** start TEXT TO READ **
# Forbidden City, Portland, Dorset, Part Deux. Mar 09.



## underitall (Mar 21, 2009)

With the help of DazAf and Bone Collector, the discovery of Part Deux of The FC was made.
The map below shows 3 areas.
The Green area is The FC as quite well documented.
The Red parts are the mian bulk of the new discoveries.
And the Blue part is what has been sadly demolished, but also includes some random roads, and walls.






Area of which I thought had been demolished had, and others survived, heres some pics of our findings.

This is the first main building you run into if approaching from the South:





We found alot of these:





Which are these:




Core samples I think.

The what I thought was a control gate.





We were alarmed when we heard a loud engine coming down the road, at first it didnt appear to get any closer, but it did, and went straight past, luckily the building gave us some hiding room





Looking back towards the "Control Gate".





And looking up towards the other "Control Gate".





And the main building where the shower/toilet blocks are.





If anyone else has any pictures from this part of The Fc, please add them, thanks, UnderItAll.


----------



## Foxylady (Mar 21, 2009)

The core samples are a bit of a surprise...excellent find! 
Nice to see some more of this area, Tom. Good stuff!


----------



## underitall (Mar 21, 2009)

Thanks to D & B really, wouldnt of found it without them, I thought it was ALL demolished!
** end TEXT TO READ **
**TO BE DONE**
1. In the Forbidden City thread, why does underitall give the credit to "D & B" in the last post?
2. Continue the Forbidden City thread from its last post, adding the next reply.
** start DATASET EXCERPTS **
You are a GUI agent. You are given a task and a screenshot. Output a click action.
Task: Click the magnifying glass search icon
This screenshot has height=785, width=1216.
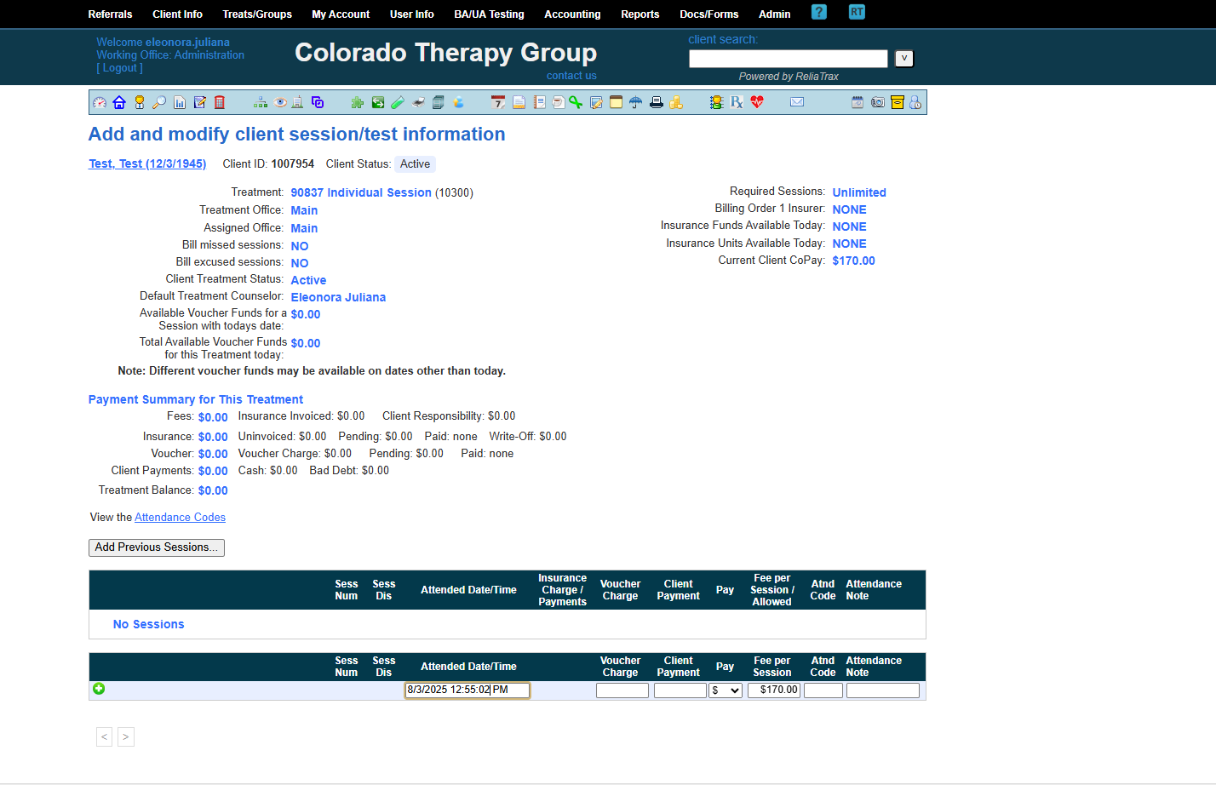coord(159,103)
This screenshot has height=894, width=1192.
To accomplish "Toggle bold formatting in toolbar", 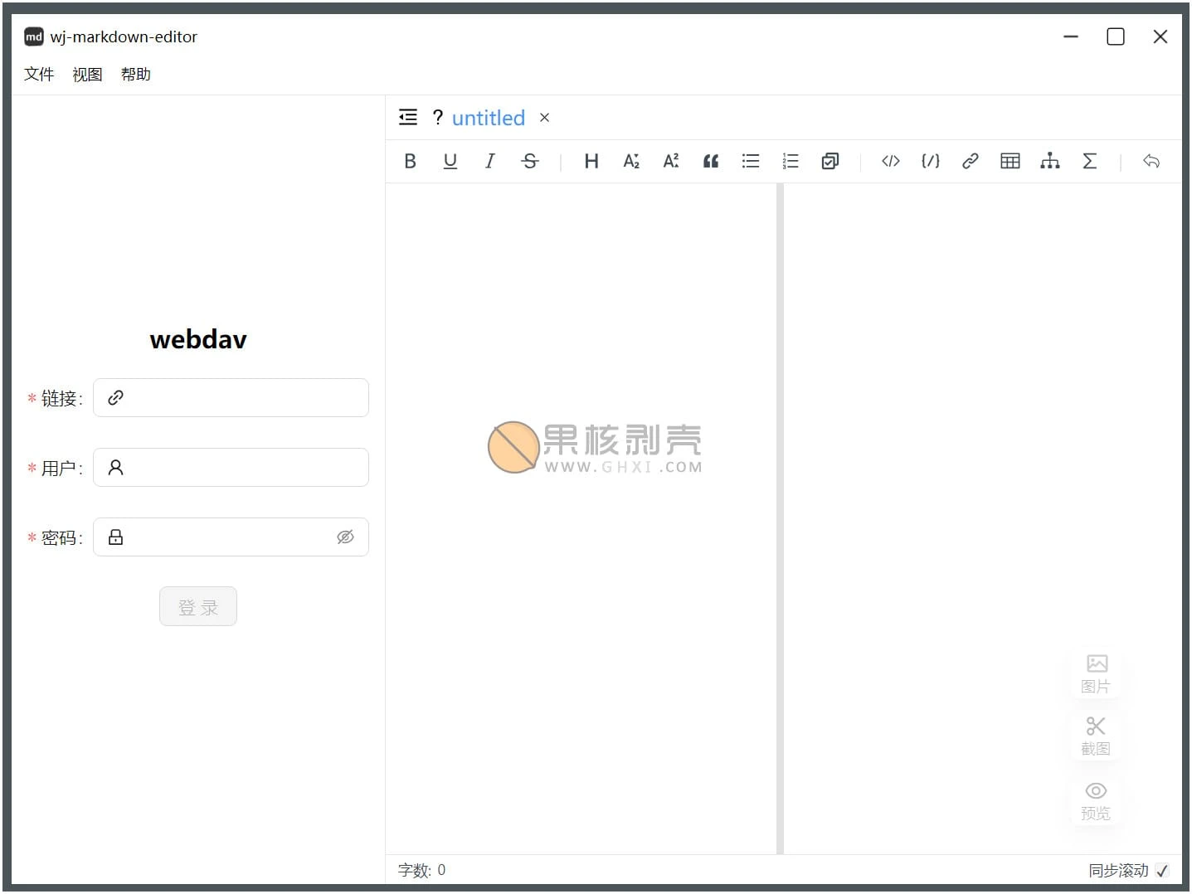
** end DATASET EXCERPTS **
**ANSWERS BY TASK**
1. He says he wouldn't have found the area without them, because he thought it had all been demolished.

2.
Ill go down there again some time get some better photos.


----------



## Evilgenius (Mar 21, 2009)

Here are some more pictures of the derelict buildings down by the fc, not great quality but hey what do you expect from a cheap Argos camera!

Enjoy!





























































Dazaf


----------



## DigitalNoise (Mar 21, 2009)

Glad to see you got down here again, I'm surprised you havent done the lot already, I'd be there everyday if I lived down there! I managed to pop down for the day a couple of months ago, saw the police driving around by C Battery as soon as we got in. Spent the whole day there and barely scratched the surface!! Im keen to get back, so Ill let you know when I do.


----------



## bonecollector (Mar 21, 2009)

I could only take a couple pics cos my damn camera battery went flat AGAIN!





















we will definately have to get down there again, and with a fully charged battery.


----------



## vogelport (Mar 21, 2009)

can anyone give a brief history on this place, i'm intriuged...


----------



## Evilgenius (Mar 21, 2009)

Sorry mate thats me 5hit out as i didnt even know the place was there!

Might have been some sort of barracks or doorms as there seemed to be many possible bedrooms plus a fair size shower/toilet block as well as a kitchen, assuming it used to be military?

Underitall might ba able to shed some light as think he has been up there again.

Def worth another mission though, few more hours needed this time as it was nearly dark when we left the other day so you couldnt see much!


----------



## bonecollector (Mar 21, 2009)

I spoke to my dad earlier and he said it was probably a naval or military training centre. 
Hence the projection room and those other rooms which looked like old classrooms.
Will have to be researched though.


----------



## underitall (Mar 21, 2009)

All I know about the site is info I got from Geoff Kirbys Site and SubBrit.

Extract, talking about the demolished and existing buildings.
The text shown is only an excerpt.